Snapshot
- Despite an initial set back in the Federal Court in August this year, the Federal Government has now re-approved Australia’s largest coal mine.
- The Government appears committed to combatting what it sees as a rise in environmental ‘lawfare’ and to limiting the ability of groups or individuals to mount challenges in the future.
- To this end, the Environment Protection and Biodiversity Conservation Amendment (Standing) Bill proposes to repeal the ‘aggrieved person’ provision in s 457 of the EPBC Act.
- The need for the repeal of s 487 should be examined with scepticism.
- The repeal would mark an unneccessary and worrying encroachment by the Executive on the essential function of judicial review in a modern Australian democracy.
On 4 August 2015, the Federal Court of Australia made orders setting aside the decision of the Environment Minister, Greg Hunt, to approve Adani’s Carmichael coal mine under the Environment Protection and Biodiversity Conservation Act 1999 (Cth) (‘the EPBC Act’).
The Minister agreed to such orders because he acknowledged that, despite having departmental advice regarding the potential impacts of the mine on vulnerable species, the yakka skink and the ornamental snake, that advice was not properly taken into account when approval was given.
On 16 October 2015, the Minister granted approval of the project after considering additional information from Adani and environmental groups.
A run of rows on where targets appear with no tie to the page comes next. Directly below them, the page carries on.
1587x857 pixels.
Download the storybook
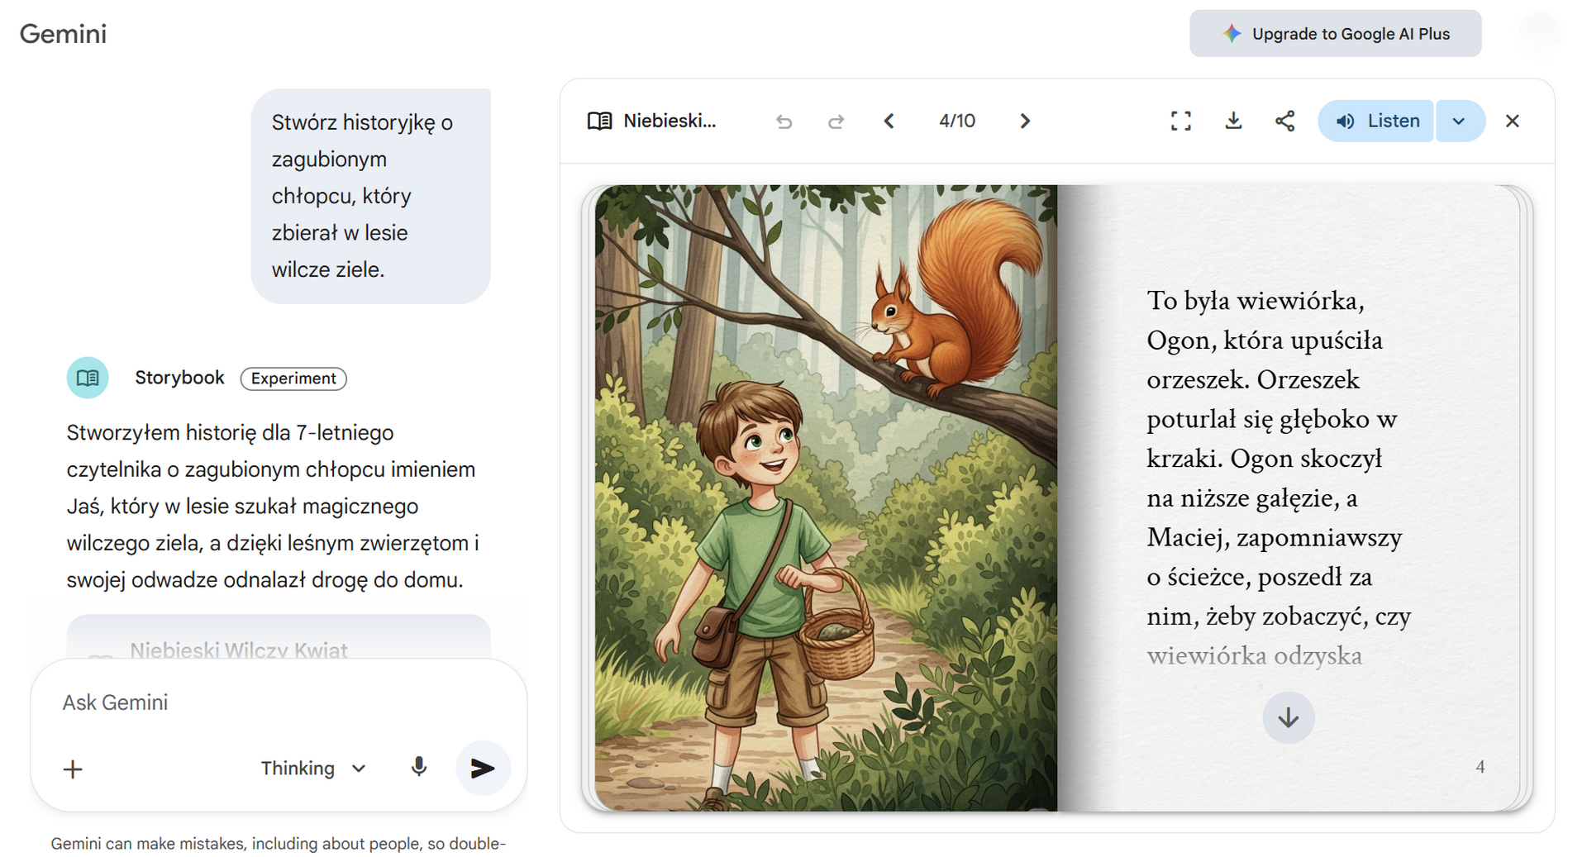(x=1232, y=121)
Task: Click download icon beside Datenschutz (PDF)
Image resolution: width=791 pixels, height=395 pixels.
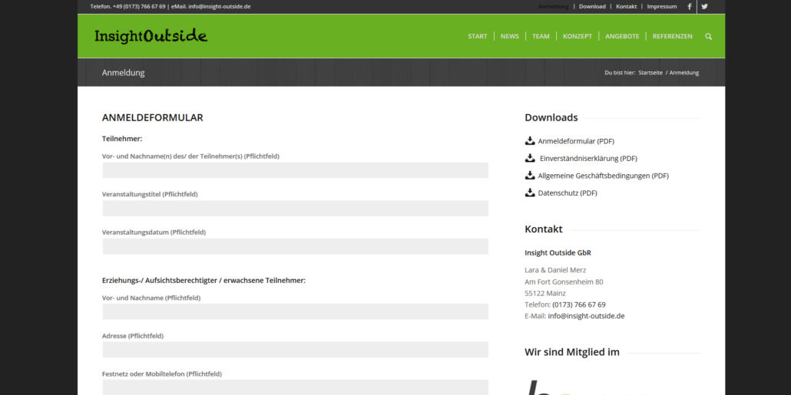Action: [x=530, y=193]
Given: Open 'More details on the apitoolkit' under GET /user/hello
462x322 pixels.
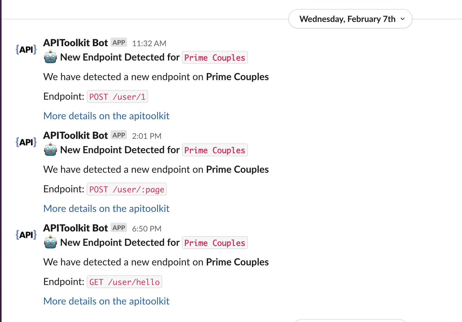Looking at the screenshot, I should pyautogui.click(x=106, y=301).
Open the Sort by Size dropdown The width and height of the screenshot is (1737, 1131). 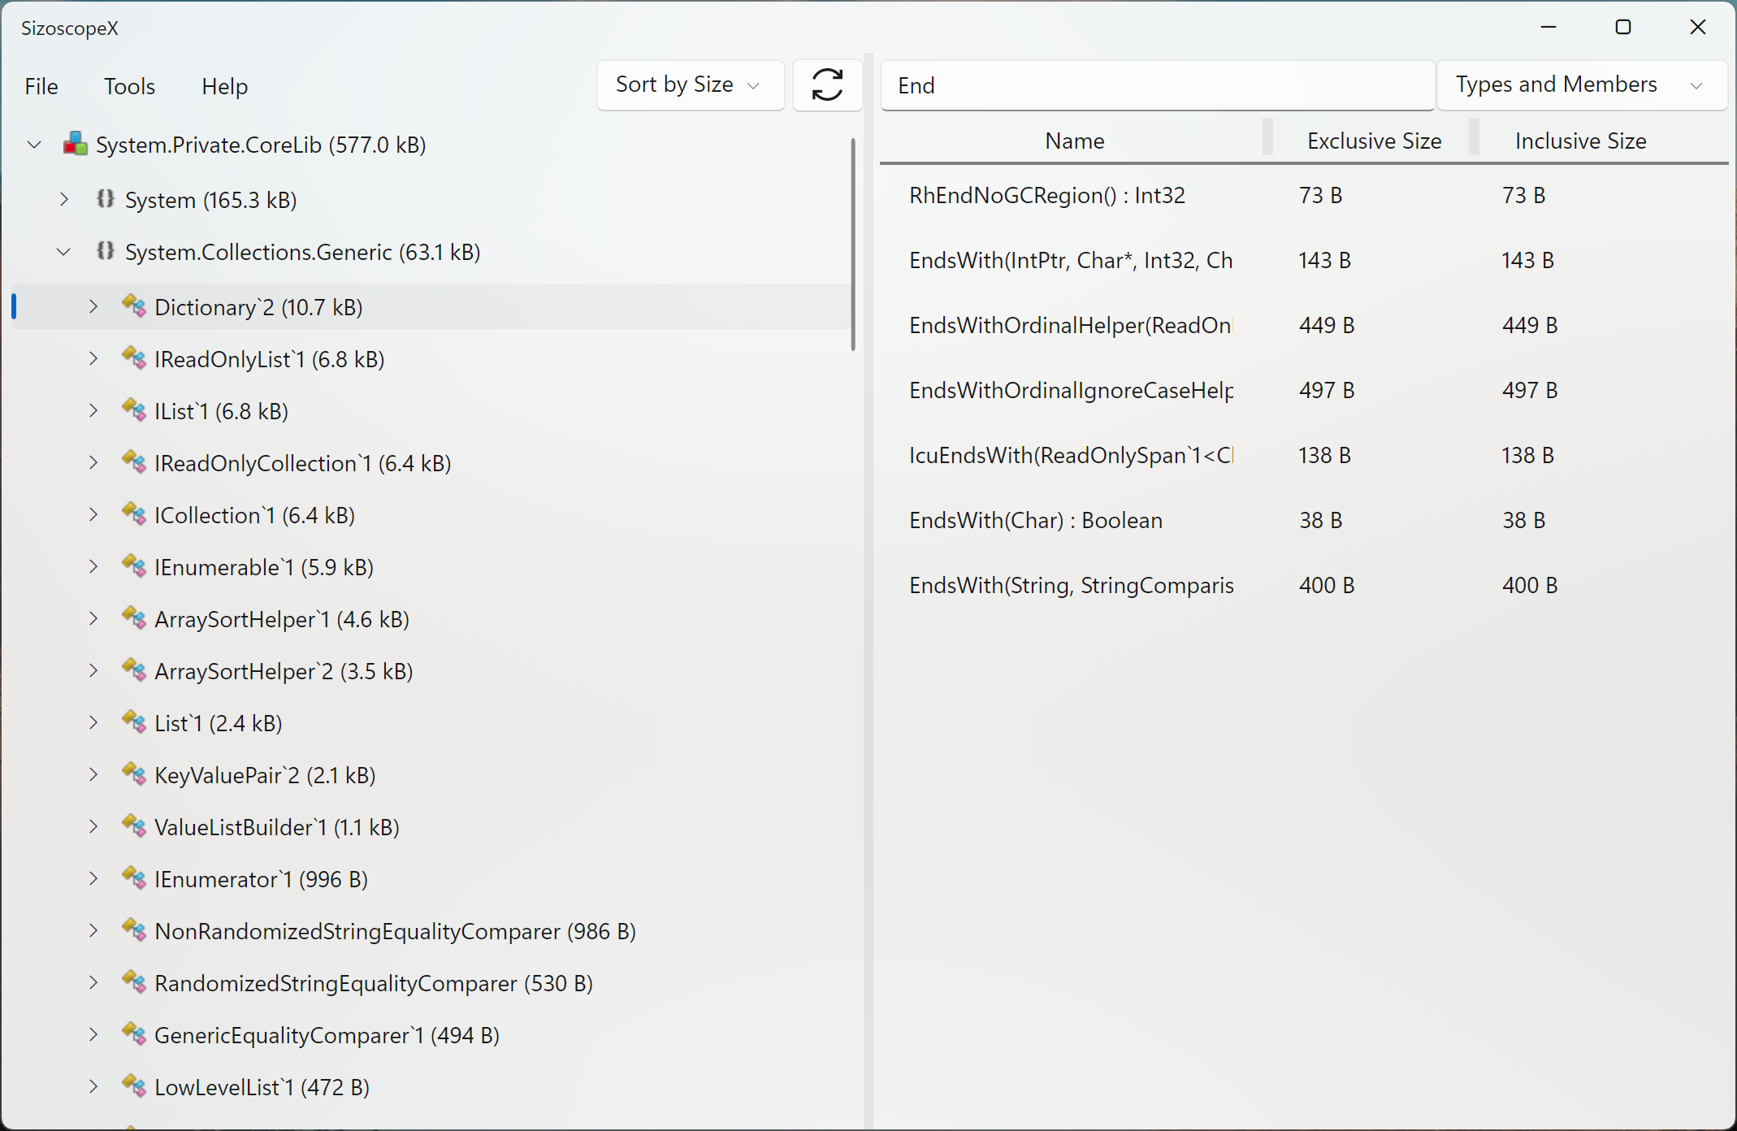[690, 85]
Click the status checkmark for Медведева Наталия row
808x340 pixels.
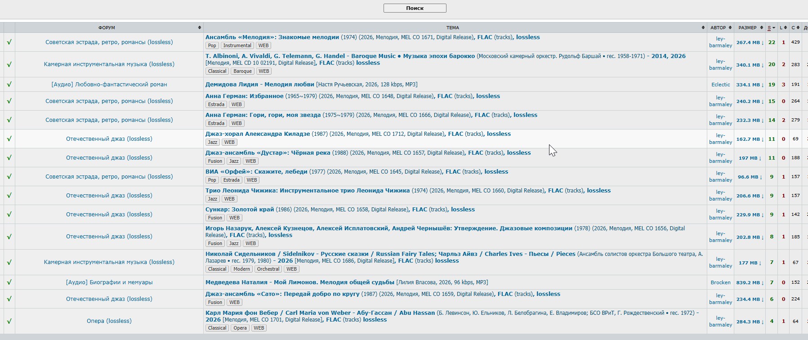(x=9, y=282)
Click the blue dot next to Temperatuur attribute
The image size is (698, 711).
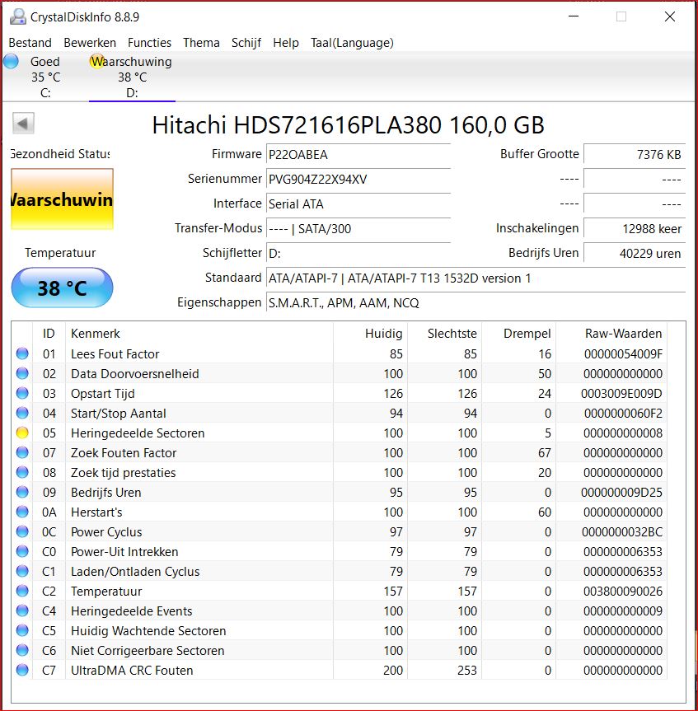(22, 592)
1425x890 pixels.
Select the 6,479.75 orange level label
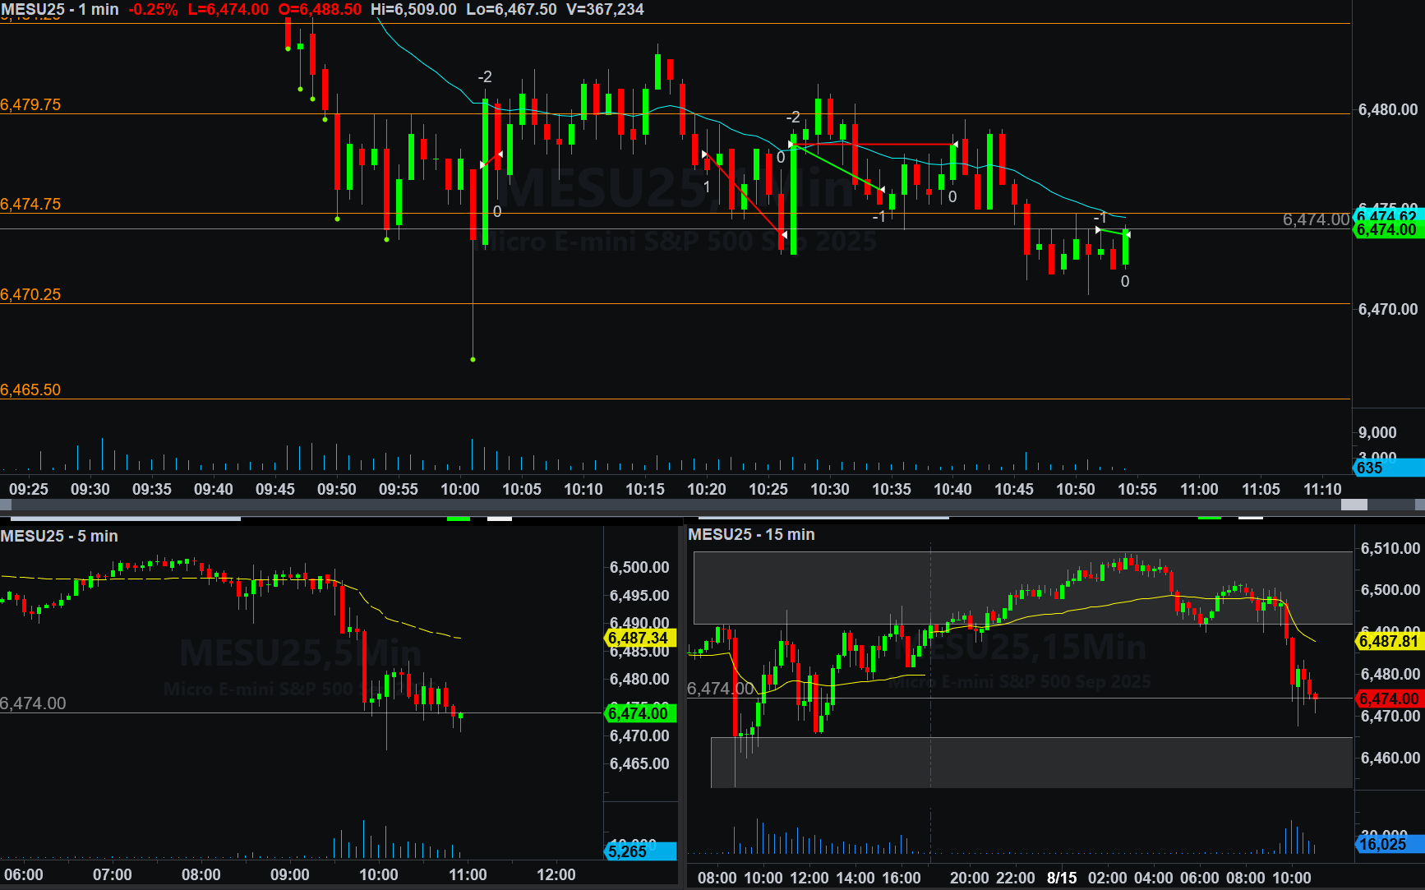coord(30,104)
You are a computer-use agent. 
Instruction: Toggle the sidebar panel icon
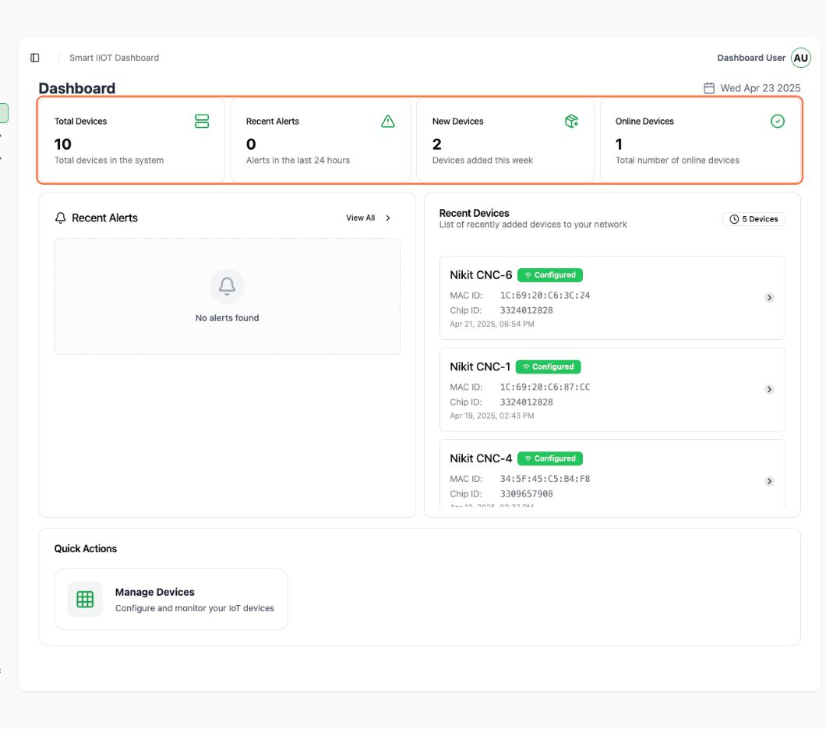35,58
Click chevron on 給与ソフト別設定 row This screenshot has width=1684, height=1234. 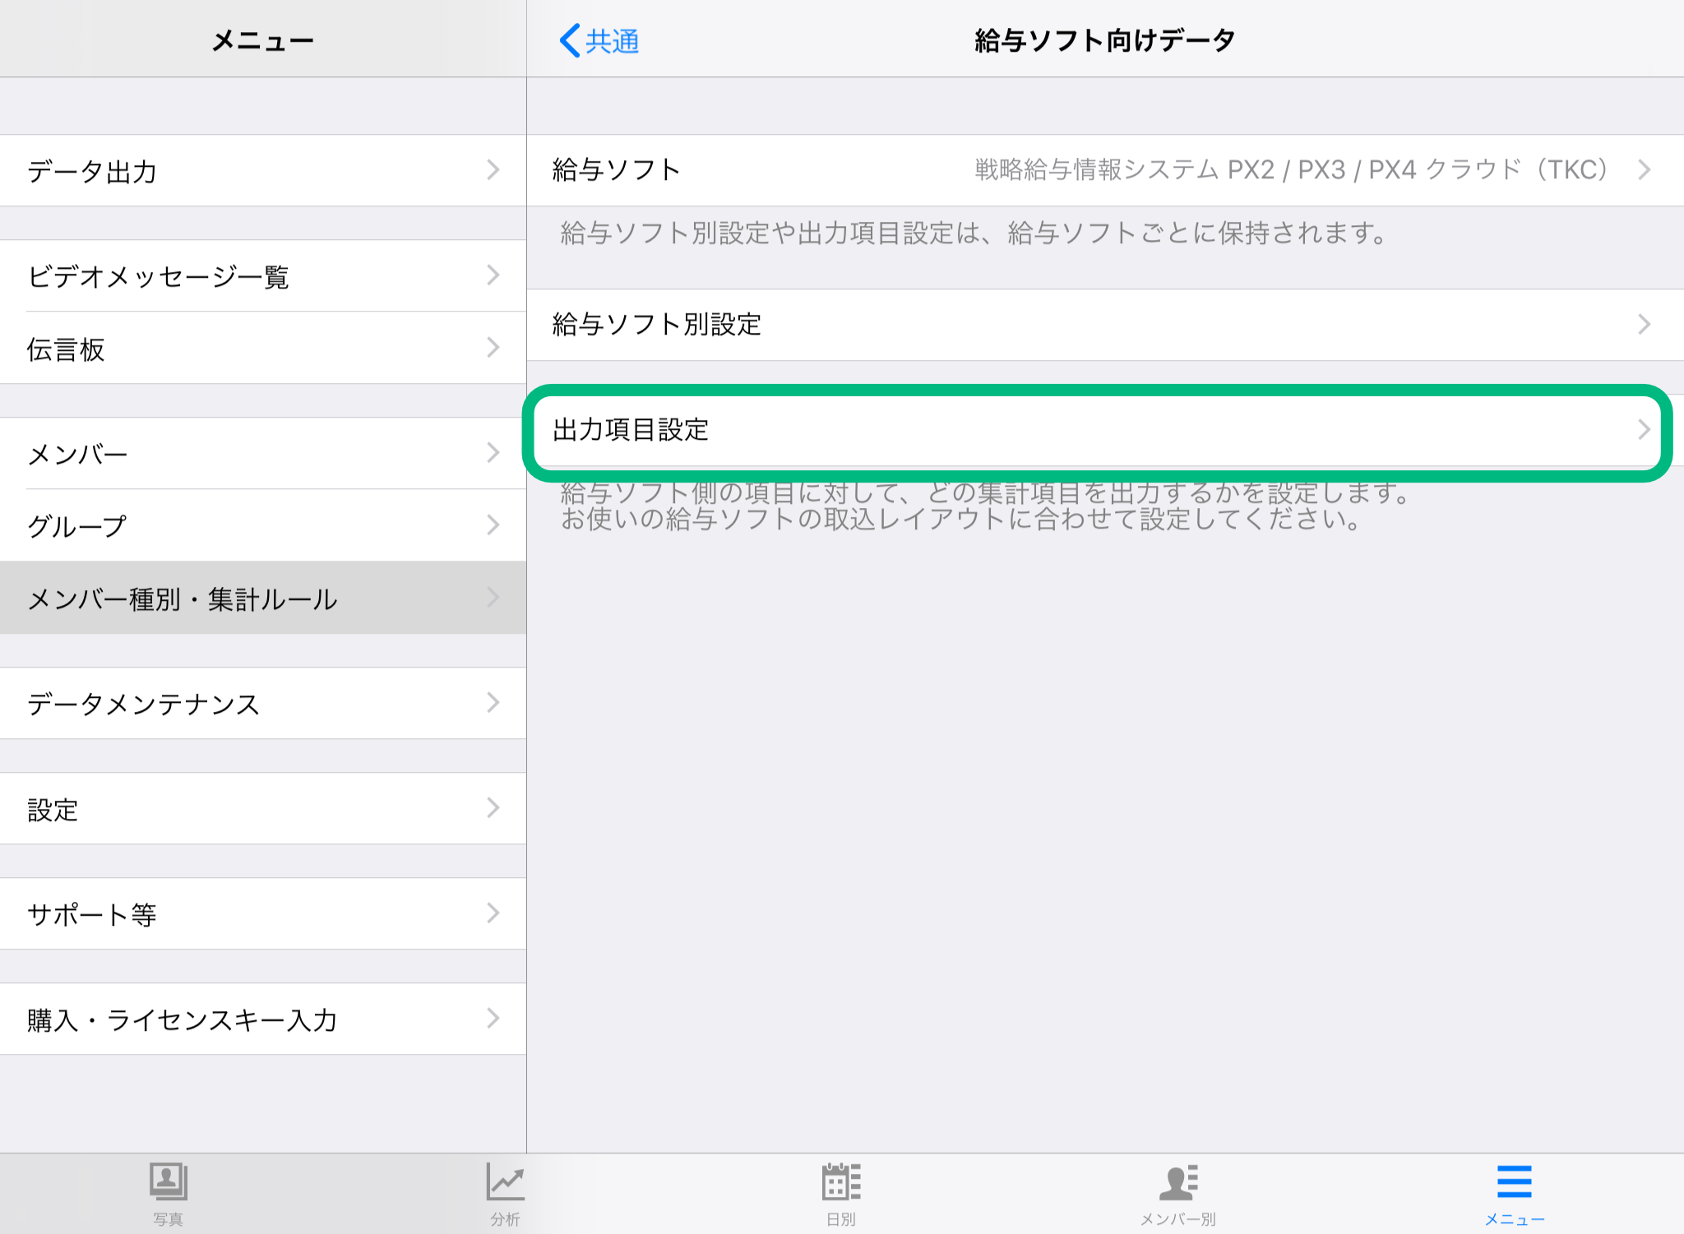tap(1643, 325)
Pursuant to that approval, the mine could become one of the largest in the world, producing up to 2.3 million tonnes of coal over 60 years. At the time of publication, it is not yet clear whether this second approval will be challenged by the Mackay Conservation Group that launched the earlier Federal Court challenge.
The fact that the Government has now prevailed with approval of the mine appears not to have altered its proposals to amend the EPBC Act in the wake of the earlier Federal Court order. Shortly after the reporting on the outcome of the proceedings in the Federal Court, on 18 August 2015 the then Prime Minister Tony Abbott disclosed in question time that ‘[the] government will repeal section 487(2) of the EPBC Act, which gives activists the standing to sabotage decisions’. The following day, the Environment Protection and Biodiversity Conservation Amendment (Standing) Bill 2015 (‘the Amendment Bill’) was introduced to the House of Representatives. The Amendment Bill’s sole provision would repeal section 487 of the EPBC Act.
In introducing the Amendment Bill, the Environment Minister said the Bill was a response to ‘a major threat to the administration of the EPBC Act’ in the ‘use of litigation to “disrupt and delay key projects and infrastructure” within Australia’. The Minister called this ‘an unprecedented new development in Australia, drawing the worst features of the American litigation industry into Australia’. However, the Minister also noted that the change to the EPBC Act would ‘not prevent those who may be affected from seeking judicial review’.
On 20 August 2015, the Senate referred the Amendment Bill to the Environment and Communications Committee. The report of that Committee is due in February 2016.